Des villes dans la plaine

Cormac Mc Carty – Des villes dans la plaine, traduit par François Hirsch et Patricia Schaeffer – L’Olivier 1999.

Voilà le 3e volet de la Trilogie des confins, et je me suis ennuyé. Nous retrouvons les personnages des précédents volumes, John Grady Cole et Billy Parham, travaillant sur le même ranch. Le roman nous plonge dans leur quotidien de garçons vachers qui parcourent les terres pour surveiller l’état du bétail ; l’épisode de la chasse aux chiens errants est assez hallucinant.

Ils vont régulièrement de l’autre coté de la frontière pour boire et aller au bordel, et c’est là que John Grady tombe amoureux d’une jeune prostituée. Il veut se marier avec et devient concurrent du maquereau (l’alcahuete).

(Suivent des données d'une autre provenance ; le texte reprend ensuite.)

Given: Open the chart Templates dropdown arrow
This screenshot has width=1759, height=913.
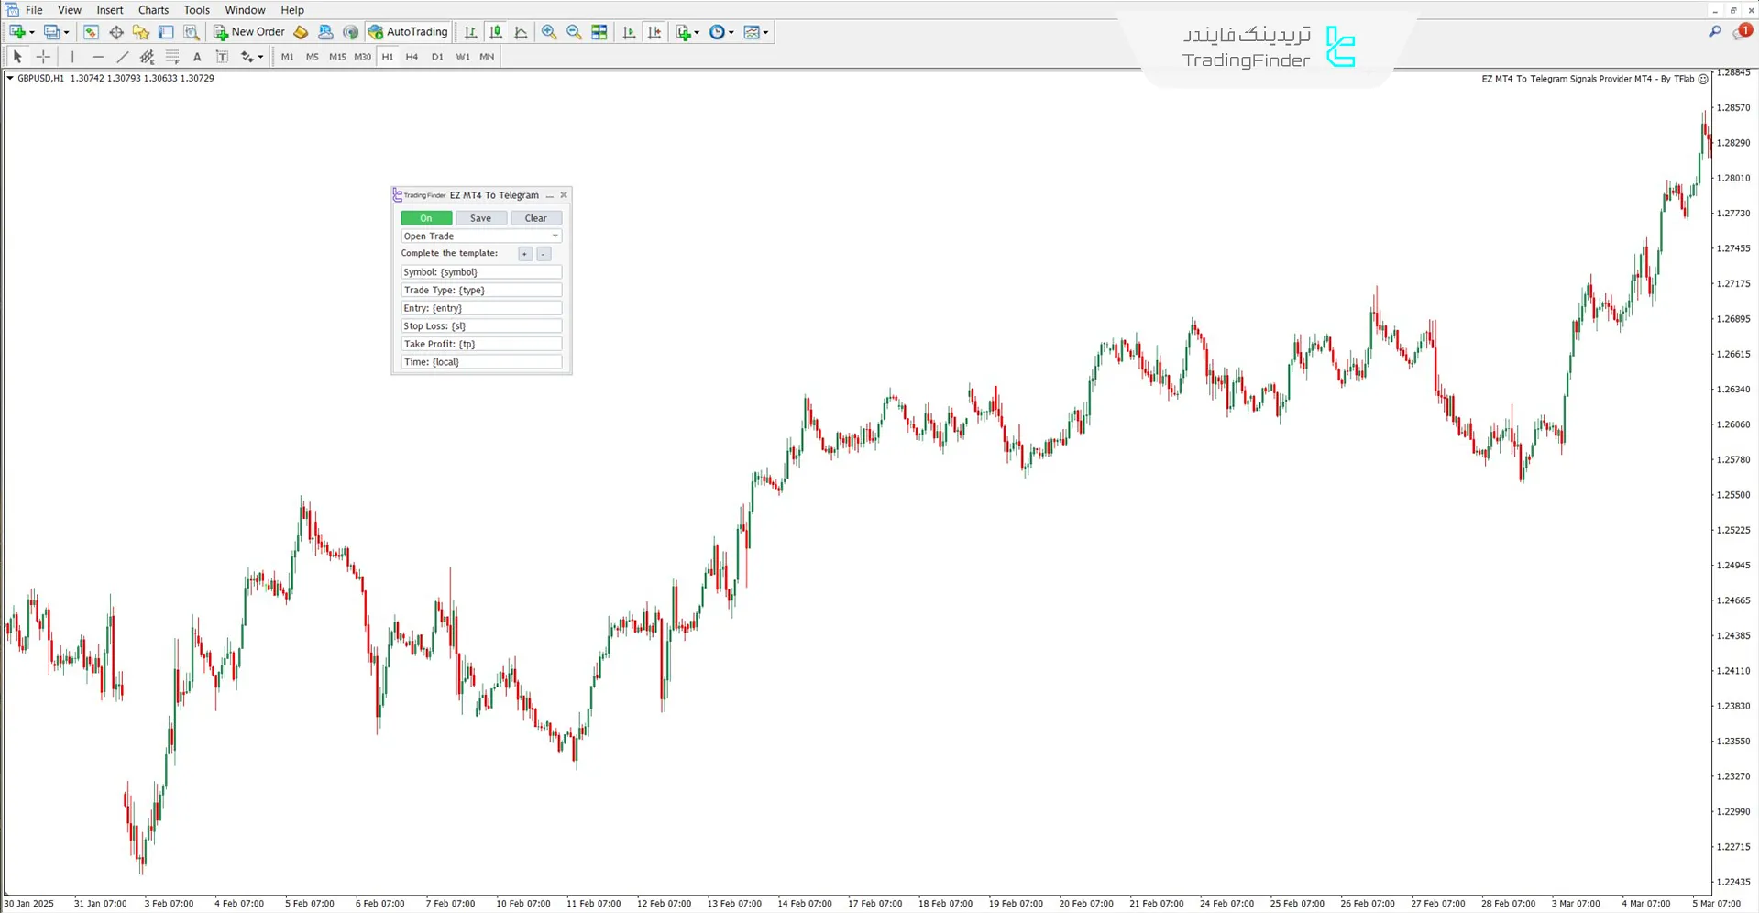Looking at the screenshot, I should (x=765, y=32).
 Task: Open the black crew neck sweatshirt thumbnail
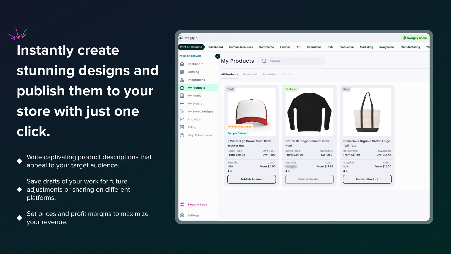pyautogui.click(x=309, y=112)
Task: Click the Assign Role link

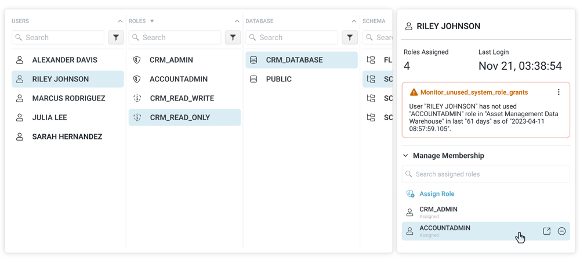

L’histoire se termine en duel mortel dans une ruelle.

Je me suis habitué au style, toujours un peu compliqué avec ses répétitions de « et » dans les descriptions et ses bouts de conversation en espagnol mais il manque vraiment un souffle dans ce roman. McCarthy semble vouloir se rattraper dans l’épilogue et nous sert un conte vaguement philosophique qui tombe à plat.
Je retiens et recommande « De si jolis chevaux » dans cette trilogie, éventuellement « Le grand passage » mais on peut se passer de celui-ci.